| Source data |
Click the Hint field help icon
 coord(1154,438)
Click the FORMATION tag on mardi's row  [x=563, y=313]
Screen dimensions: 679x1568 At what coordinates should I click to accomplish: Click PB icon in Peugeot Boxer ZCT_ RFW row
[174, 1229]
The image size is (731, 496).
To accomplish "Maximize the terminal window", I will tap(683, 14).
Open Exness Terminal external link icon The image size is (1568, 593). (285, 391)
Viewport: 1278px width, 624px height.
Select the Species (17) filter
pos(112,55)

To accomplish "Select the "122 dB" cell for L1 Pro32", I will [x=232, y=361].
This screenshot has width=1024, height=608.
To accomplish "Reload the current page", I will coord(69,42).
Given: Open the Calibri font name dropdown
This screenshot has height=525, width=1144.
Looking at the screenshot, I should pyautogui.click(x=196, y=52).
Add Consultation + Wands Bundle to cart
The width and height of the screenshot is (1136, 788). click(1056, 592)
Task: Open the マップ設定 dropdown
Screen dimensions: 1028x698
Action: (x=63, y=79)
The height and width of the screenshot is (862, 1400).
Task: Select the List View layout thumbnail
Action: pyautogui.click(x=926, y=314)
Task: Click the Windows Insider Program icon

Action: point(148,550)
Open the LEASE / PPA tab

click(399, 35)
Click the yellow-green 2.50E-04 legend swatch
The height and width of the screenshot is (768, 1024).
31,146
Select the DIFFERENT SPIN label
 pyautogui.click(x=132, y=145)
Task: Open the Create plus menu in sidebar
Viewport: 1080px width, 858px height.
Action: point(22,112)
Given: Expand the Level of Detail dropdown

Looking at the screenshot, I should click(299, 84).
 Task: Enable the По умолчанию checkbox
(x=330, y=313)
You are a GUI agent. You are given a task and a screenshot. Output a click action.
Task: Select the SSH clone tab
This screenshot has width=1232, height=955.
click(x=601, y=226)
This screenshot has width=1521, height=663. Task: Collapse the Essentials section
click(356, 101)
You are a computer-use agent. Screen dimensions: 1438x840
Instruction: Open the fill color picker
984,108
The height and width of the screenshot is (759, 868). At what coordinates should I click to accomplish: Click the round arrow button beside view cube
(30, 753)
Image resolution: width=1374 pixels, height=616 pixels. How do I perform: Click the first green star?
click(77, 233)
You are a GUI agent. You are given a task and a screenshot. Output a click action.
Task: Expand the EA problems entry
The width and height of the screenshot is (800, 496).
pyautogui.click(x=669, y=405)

| Goal |
Convert all the rows above into a Markdown table with two columns, Number and Text. Put each row's number beside its text, and leave out blank lines.

| Task output |
| Number | Text |
|---|---|
| 1 | Click the Hint field help icon |
| 2 |  coord(1154,438) |
| 3 | Click the FORMATION tag on mardi's row  [x=563, y=313] |
| 4 | Screen dimensions: 679x1568 At what coordinates should I click to accomplish: Click PB icon in Peugeot Boxer ZCT_ RFW row |
| 5 | [174, 1229] |
| 6 | The image size is (731, 496). |
| 7 | To accomplish "Maximize the terminal window", I will tap(683, 14). |
| 8 | Open Exness Terminal external link icon The image size is (1568, 593). (285, 391) |
| 9 | Viewport: 1278px width, 624px height. |
| 10 | Select the Species (17) filter |
| 11 | pos(112,55) |
| 12 | To accomplish "Select the "122 dB" cell for L1 Pro32", I will [x=232, y=361]. |
| 13 | This screenshot has width=1024, height=608. |
| 14 | To accomplish "Reload the current page", I will coord(69,42). |
| 15 | Given: Open the Calibri font name dropdown |
| 16 | This screenshot has height=525, width=1144. |
| 17 | Looking at the screenshot, I should pyautogui.click(x=196, y=52). |
| 18 | Add Consultation + Wands Bundle to cart |
| 19 | The width and height of the screenshot is (1136, 788). click(1056, 592) |
| 20 | Task: Open the マップ設定 dropdown |
| 21 | Screen dimensions: 1028x698 |
| 22 | Action: (x=63, y=79) |
| 23 | The height and width of the screenshot is (862, 1400). |
| 24 | Task: Select the List View layout thumbnail |
| 25 | Action: pyautogui.click(x=926, y=314) |
| 26 | Task: Click the Windows Insider Program icon |
| 27 | Action: point(148,550) |
| 28 | Open the LEASE / PPA tab |
| 29 | click(399, 35) |
| 30 | Click the yellow-green 2.50E-04 legend swatch |
| 31 | The height and width of the screenshot is (768, 1024). |
| 32 | 31,146 |
| 33 | Select the DIFFERENT SPIN label |
| 34 |  pyautogui.click(x=132, y=145) |
| 35 | Task: Open the Create plus menu in sidebar |
| 36 | Viewport: 1080px width, 858px height. |
| 37 | Action: point(22,112) |
| 38 | Given: Expand the Level of Detail dropdown |
| 39 | Looking at the screenshot, I should click(299, 84). |
| 40 |  Task: Enable the По умолчанию checkbox |
| 41 | (x=330, y=313) |
| 42 | You are a GUI agent. You are given a task and a screenshot. Output a click action. |
| 43 | Task: Select the SSH clone tab |
| 44 | This screenshot has width=1232, height=955. |
| 45 | click(x=601, y=226) |
| 46 | This screenshot has width=1521, height=663. Task: Collapse the Essentials section |
| 47 | click(356, 101) |
| 48 | You are a computer-use agent. Screen dimensions: 1438x840 |
| 49 | Instruction: Open the fill color picker |
| 50 | 984,108 |
| 51 | The height and width of the screenshot is (759, 868). At what coordinates should I click to accomplish: Click the round arrow button beside view cube |
| 52 | (30, 753) |
| 53 | Image resolution: width=1374 pixels, height=616 pixels. How do I perform: Click the first green star? |
| 54 | click(77, 233) |
| 55 | You are a GUI agent. You are given a task and a screenshot. Output a click action. |
| 56 | Task: Expand the EA problems entry |
| 57 | The width and height of the screenshot is (800, 496). |
| 58 | pyautogui.click(x=669, y=405) |